Après les élections du 7 juin passé, les délégations des partis PCS et POSL ont entamé des négociations de coalition en vue de constituer le nouveau gouvernement, qui a été assermenté le 23 juillet.
Dans les revendications de l'ALEBA, syndicat le plus important du secteur financier, adressées au nouveau gouvernement, il y va primordialement de la défense des intérêts des employés de la place.
Ainsi, figurent en tête de la liste des priorités aussi bien le rétablissement inconditionnel du mécanisme d'indexation automatique des salaires, l'adaptation intégrale des barèmes d'impôt à l'inflation et l'abolition de dispositions qui conduisent à la précarité des relations contractuelles telles que, à titre d'exemple l'arrêt des relations de travail après une période de maladie de 52 semaines. L'ALEBA refuse la mise en place du système de flexicurity, tel que revendiqué par le patronat et proposé par la Commission Européenne. Cette plate-forme vise la dérégulation complète du droit du travail et la flexibilisation à outrance de l'embauche et du licenciement du personnel. Elle procure aux salariés une sécurité apparente de réintégration en cas de perte d'emploi et l'obligation d'accepter tout emploi respectivement apprentissage pour ne pas perdre le droit au chômage.

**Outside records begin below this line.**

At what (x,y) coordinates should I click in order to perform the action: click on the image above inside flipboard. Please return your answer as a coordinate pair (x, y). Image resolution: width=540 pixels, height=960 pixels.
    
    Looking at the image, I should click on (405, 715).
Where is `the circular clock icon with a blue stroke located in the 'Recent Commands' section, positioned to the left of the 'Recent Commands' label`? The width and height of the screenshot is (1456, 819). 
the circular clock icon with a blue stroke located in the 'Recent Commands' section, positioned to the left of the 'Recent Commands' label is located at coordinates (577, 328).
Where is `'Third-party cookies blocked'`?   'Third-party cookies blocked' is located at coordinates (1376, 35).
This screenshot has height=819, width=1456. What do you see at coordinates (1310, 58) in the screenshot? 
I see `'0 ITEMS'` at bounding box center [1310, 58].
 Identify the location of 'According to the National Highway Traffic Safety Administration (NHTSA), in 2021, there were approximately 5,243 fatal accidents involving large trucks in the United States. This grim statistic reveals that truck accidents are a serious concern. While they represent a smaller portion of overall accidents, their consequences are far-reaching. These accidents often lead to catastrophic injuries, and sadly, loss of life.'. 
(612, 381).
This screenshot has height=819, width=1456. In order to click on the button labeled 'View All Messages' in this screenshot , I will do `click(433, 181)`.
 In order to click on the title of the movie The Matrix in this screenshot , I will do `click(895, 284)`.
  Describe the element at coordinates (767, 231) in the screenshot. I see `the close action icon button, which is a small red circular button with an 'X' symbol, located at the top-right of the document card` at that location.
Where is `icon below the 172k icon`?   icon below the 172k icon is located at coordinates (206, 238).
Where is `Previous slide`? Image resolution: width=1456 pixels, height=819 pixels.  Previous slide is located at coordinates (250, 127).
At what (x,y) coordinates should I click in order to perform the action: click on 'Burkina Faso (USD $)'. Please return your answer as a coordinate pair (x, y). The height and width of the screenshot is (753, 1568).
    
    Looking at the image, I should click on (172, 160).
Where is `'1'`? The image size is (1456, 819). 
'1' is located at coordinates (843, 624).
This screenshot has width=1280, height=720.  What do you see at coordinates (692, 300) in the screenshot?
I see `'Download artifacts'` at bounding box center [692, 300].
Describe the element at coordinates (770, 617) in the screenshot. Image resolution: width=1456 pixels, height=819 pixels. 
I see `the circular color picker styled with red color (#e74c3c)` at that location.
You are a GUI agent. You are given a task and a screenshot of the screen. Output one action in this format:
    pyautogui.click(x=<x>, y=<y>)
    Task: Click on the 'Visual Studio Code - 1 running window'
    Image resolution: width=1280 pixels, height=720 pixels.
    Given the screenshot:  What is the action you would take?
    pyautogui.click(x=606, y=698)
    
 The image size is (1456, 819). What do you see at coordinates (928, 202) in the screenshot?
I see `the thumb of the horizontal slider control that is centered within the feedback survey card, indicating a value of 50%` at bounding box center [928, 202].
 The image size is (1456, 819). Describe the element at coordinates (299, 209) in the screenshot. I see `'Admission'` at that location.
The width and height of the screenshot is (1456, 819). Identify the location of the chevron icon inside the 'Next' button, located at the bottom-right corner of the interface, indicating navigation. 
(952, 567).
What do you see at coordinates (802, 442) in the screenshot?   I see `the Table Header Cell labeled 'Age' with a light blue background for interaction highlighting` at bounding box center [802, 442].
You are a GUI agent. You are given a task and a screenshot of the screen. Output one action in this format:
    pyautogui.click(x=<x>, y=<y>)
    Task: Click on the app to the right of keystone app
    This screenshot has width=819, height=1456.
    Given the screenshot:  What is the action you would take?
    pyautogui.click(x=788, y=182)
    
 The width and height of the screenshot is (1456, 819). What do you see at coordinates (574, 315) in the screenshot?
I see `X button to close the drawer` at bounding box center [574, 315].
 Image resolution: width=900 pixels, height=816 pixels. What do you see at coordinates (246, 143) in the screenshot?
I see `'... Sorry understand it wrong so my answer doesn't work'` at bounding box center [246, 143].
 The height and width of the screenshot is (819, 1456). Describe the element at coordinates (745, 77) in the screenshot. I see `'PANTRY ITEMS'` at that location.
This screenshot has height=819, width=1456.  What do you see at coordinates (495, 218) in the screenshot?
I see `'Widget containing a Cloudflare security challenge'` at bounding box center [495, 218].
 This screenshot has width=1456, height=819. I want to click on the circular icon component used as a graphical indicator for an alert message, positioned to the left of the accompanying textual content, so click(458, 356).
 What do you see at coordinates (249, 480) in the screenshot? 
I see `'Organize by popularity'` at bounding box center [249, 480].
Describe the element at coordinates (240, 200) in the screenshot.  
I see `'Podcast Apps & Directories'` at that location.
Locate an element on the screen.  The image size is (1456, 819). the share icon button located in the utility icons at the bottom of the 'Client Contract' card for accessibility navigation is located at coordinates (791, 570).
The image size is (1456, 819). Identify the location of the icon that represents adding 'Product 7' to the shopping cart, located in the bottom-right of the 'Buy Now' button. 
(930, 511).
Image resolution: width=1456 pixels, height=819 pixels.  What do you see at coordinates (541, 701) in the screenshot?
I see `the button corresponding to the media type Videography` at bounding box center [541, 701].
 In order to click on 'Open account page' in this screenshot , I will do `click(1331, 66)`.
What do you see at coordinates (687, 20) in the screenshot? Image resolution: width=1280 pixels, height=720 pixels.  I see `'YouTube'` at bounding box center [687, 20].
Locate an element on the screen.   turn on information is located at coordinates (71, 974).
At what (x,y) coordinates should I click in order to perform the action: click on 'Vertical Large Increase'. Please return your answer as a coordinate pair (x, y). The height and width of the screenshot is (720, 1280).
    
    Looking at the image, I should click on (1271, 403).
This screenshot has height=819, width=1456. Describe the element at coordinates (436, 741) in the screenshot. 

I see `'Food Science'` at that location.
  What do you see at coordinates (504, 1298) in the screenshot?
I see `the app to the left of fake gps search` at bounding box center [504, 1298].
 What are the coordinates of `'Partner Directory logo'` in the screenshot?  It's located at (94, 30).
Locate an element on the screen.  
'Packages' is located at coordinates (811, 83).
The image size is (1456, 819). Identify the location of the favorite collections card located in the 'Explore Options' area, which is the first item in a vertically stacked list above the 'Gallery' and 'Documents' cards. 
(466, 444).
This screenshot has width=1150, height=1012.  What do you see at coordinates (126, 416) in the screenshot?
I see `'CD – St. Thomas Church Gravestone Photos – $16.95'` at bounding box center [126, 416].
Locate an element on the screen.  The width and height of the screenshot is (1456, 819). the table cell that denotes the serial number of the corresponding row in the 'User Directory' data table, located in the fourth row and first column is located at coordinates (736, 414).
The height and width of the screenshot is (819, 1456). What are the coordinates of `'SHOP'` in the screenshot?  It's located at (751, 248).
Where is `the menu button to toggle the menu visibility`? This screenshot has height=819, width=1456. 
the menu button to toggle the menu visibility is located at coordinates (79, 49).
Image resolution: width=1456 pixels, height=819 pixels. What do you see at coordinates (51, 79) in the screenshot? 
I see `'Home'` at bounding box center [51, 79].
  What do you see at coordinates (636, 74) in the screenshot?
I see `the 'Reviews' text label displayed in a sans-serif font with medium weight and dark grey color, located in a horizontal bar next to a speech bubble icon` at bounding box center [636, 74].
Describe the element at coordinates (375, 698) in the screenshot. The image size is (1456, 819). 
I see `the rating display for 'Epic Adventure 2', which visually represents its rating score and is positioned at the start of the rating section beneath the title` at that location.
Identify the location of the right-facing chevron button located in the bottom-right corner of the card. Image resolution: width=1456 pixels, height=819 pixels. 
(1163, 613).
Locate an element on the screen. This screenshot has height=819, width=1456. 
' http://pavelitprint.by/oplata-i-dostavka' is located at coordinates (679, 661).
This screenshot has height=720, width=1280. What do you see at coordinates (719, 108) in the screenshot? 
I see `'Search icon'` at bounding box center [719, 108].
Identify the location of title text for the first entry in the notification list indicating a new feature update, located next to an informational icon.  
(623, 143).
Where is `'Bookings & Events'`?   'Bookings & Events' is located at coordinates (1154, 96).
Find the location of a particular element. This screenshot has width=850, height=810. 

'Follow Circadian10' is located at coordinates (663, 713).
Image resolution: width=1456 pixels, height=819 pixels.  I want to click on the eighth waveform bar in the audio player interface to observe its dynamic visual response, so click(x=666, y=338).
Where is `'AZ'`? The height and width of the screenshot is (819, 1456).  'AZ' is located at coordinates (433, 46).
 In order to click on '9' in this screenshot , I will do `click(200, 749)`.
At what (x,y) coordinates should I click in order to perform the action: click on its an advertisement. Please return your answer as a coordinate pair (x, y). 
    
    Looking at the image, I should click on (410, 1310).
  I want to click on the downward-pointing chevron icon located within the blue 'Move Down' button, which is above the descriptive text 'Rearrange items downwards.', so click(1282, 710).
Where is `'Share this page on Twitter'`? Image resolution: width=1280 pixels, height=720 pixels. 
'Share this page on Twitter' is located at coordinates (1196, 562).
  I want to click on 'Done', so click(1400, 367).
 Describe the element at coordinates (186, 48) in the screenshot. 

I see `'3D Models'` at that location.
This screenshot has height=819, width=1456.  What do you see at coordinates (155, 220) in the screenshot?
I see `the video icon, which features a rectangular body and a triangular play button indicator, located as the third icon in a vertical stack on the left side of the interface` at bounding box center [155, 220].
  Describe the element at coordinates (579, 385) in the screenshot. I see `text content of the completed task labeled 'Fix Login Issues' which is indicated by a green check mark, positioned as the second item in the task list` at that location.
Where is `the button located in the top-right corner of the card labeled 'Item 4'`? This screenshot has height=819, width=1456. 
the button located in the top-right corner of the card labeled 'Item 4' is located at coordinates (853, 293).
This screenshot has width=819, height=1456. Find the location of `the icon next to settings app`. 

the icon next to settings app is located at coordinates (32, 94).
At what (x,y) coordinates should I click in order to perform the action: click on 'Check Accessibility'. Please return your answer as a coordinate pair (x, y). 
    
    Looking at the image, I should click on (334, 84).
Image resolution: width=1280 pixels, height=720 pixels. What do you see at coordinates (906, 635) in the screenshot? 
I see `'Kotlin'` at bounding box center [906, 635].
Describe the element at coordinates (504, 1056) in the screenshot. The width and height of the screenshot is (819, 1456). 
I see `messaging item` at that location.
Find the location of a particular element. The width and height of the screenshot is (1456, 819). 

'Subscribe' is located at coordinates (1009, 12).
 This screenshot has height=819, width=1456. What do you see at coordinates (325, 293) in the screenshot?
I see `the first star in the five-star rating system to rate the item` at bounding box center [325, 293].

L'ALEBA est d'avis que la phase de turbulences économiques que nous vivons actuellement est à saisir pour repenser certaines dispositions du droit du travail en vue de les adapter en faveur des salariés de sorte à garantir une protection efficace et durable de leurs intérêts. En effet, la jurisprudence de droit du travail durant les décennies de conjoncture florissante a évoluée de manière à ne plus assurer de protection adéquate des salariés en période de stagnation, voire de récession économique, de sorte à ce qu'un débat fondamental s'impose rapidement.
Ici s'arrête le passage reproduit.